The order is one of at least four where Sabre agreed to provide such traveller information. In 2015, the FBI was hunting down Aleksei Yurievich Burkov, whom investigators believed was running Cardplanet, a $20 million bazaar for buying and selling stolen credit card data. To track him down, the U.S. government told not just Sabre, but also the U.K.-based, New York Stock Exchange-listed Travelport to provide records on the Russian. That’s according to a brief note on the court docket (a list of events in the course of a court case) for the Burkov case. Further details are under seal. Burkov was extradited from Israel in November 2019 and pleaded guilty to charges of fraud, identity theft, computer intrusion, wire fraud and money laundering in January.

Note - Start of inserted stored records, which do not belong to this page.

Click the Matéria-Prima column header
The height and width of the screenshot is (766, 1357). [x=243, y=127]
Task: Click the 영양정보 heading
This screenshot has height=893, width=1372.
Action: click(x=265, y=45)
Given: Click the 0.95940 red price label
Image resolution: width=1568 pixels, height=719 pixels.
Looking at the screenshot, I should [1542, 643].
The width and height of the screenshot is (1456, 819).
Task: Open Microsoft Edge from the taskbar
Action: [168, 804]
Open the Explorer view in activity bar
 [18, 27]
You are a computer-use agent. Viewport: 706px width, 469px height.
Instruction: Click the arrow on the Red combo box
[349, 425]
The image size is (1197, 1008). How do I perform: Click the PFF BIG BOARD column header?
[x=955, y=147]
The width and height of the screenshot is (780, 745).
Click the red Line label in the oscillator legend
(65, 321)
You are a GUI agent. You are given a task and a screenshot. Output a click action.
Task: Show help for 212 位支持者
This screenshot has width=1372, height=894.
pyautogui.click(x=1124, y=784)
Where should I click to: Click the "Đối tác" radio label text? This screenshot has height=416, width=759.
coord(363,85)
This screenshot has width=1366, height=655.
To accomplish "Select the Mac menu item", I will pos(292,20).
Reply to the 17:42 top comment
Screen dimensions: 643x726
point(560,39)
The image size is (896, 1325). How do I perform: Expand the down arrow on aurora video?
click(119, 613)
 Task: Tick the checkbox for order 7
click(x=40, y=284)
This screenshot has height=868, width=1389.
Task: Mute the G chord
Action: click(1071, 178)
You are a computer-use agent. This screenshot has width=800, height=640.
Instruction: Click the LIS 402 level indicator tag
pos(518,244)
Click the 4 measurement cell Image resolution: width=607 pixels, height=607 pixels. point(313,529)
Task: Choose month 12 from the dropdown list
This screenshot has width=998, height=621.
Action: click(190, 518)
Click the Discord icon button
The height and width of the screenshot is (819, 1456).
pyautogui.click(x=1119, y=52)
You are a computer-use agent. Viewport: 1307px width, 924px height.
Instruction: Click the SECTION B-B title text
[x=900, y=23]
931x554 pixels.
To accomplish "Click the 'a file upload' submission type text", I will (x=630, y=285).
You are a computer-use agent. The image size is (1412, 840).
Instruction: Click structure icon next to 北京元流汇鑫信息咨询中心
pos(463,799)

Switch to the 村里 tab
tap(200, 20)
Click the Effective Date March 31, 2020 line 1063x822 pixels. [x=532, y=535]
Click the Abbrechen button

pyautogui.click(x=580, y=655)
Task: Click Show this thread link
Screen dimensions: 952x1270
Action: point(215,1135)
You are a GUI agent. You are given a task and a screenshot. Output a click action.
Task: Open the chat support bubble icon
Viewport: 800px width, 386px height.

The latest order on Sabre also notes the company had previously complied with three similar orders to “assist in effectuating arrest warrants”: two in the Western District of Washington in 2017 and 2019, another in the Northern District of California in 2016. Again, the documents remain under seal.

 

‘Unusual and excessive’

Legal experts tell Forbes that not only does the Kher order appear unprecedented and disturbing in showing how secretive the snooping operations have been, it is also legally questionable, due to its application of a 1789 law known as the All Writs Act. The law allows the U.S. to force third parties into providing assistance to execute a prior order of the court. Many will remember the Act from its most infamous case in 2016, when the government tried to have Apple unlock an iPhone of the shooter in the San Bernardino terror incident of 2015. In that case Apple fought the government, which eventually stopped chasing the Cupertino company after a hacker found a way onto the iPhone.

Marc Zwillinger, who represented Apple in that case, warns the order threatens to turn Sabre into an “agent” of law enforcement. “It struck me as unusual and excessive… I'd be concerned that the government will now use this as a matter of course every time they want to track a fugitive,” says Zwillinger, whose past clients also include Yahoo.

He says that if it wants to leverage the All Writs Act, the government has to show a third party is necessary and close enough to the matter at hand. With Sabre, given there were other ways of getting the information on Kher’s travel, such as records of him entering the U.S. via Customs and Border Protection databases, that necessity was questionable.

There are also questions on the “reasonableness of the burden” on Sabre, another requirement for All Writs Act orders, he adds. “In one particular order, it might not be that burdensome, but once you start to get some volume here, then it really turns Sabre into a sort of … government agent every time they want to find a fugitive.”

Covid-19 tracking

Sabre’s valuable database could soon go from hunting fugitives to stopping an invisible virus. The same data tap that’s been turned on by the FBI could prove a boon for the U.S. government in surveilling the spread of the Covid-19 pandemic, providing a constant and accurate record of the movements of global populations. It would be possible, for instance, to see how many people flew to New York from Wuhan, and through which airports they travelled. “They can say here's how many people are travelling from China, whether it's nonstop via Japan, via Taiwan, Hawaii, Guam, you know, all of these secondary points back to the US,” says Menge.

Sabre hasn’t revealed any such plans. Such secrecy only means more questions about how deep Sabre and the U.S. government’s ties go and how often the All Writs Act has forced it into becoming an arm of America’s globe-spanning intelligence operations.

No one really knows just how often or widely the government has used the All Writs Act to force companies into surveillance, says Riana Pfefferkorn, associate director of surveillance and cybersecurity at the Stanford Center for Internet and Society. “As long as the government can get away with secret orders to companies that don't fight back, and judges continue to sign off on the orders the government drafts for them, we won't know.”